■ WHAT THIS TASK INVOLVES ■
Reproduce the entries word for word but drop every picture.

■ DATA TO USE ■
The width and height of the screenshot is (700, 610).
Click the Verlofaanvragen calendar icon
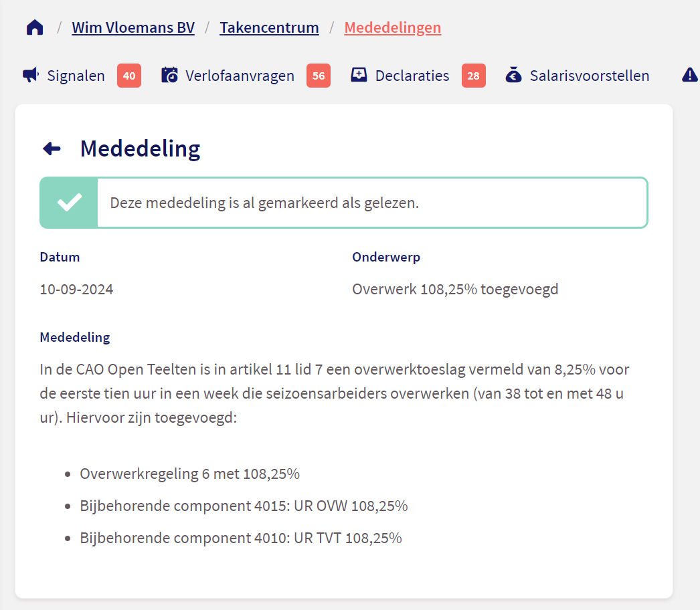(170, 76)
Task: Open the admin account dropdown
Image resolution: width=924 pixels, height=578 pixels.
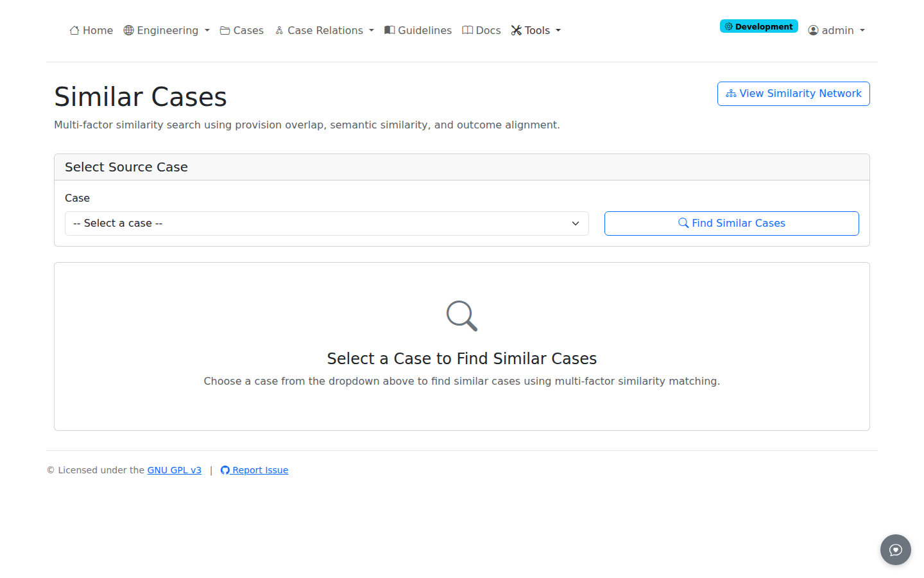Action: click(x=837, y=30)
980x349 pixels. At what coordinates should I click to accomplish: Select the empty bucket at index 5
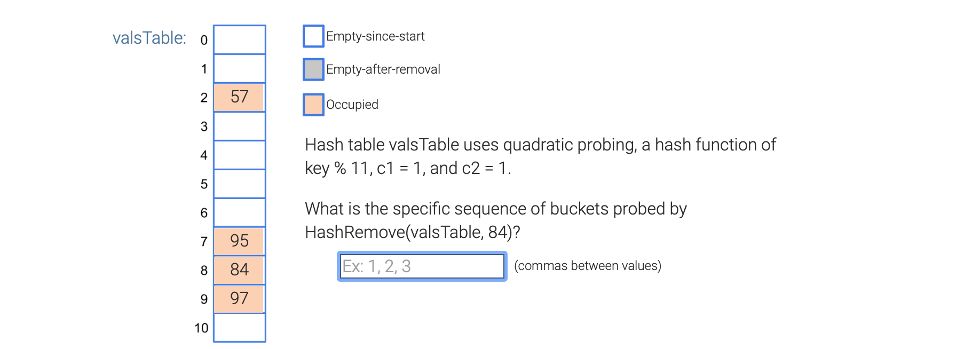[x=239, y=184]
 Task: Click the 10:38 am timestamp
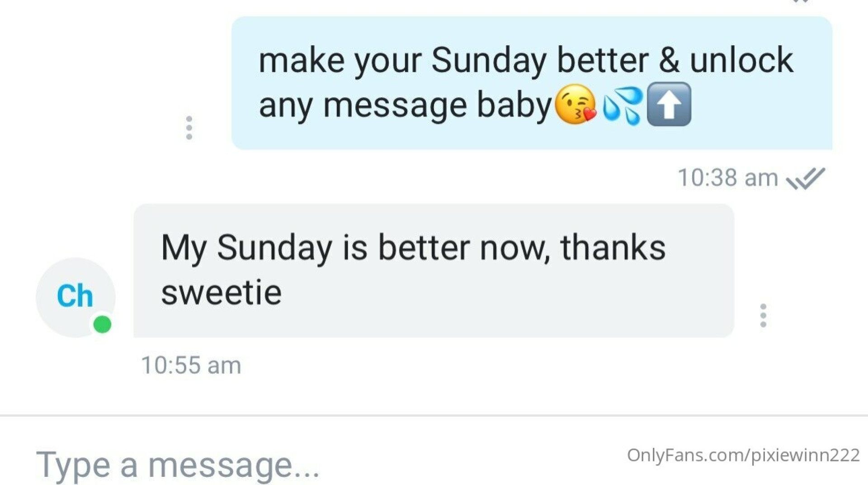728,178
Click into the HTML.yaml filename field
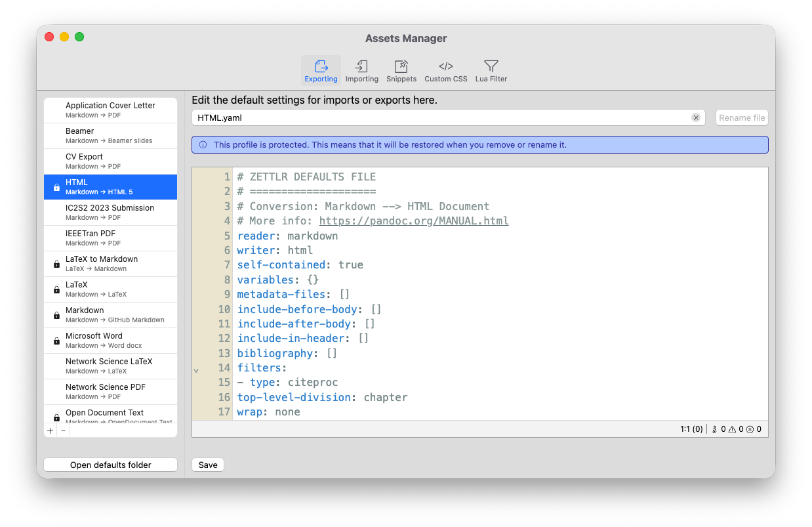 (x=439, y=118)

■ EXERCISE ANSWER ■
The width and height of the screenshot is (700, 610).
Click the Verlofaanvragen calendar icon
(170, 76)
Task: Open the admin account dropdown
Image resolution: width=924 pixels, height=578 pixels.
Action: click(x=837, y=30)
980x349 pixels. At what coordinates should I click to accomplish: Select the empty bucket at index 5
[x=239, y=184]
 Task: Click the 10:38 am timestamp
728,178
Click into the HTML.yaml filename field
 (x=439, y=118)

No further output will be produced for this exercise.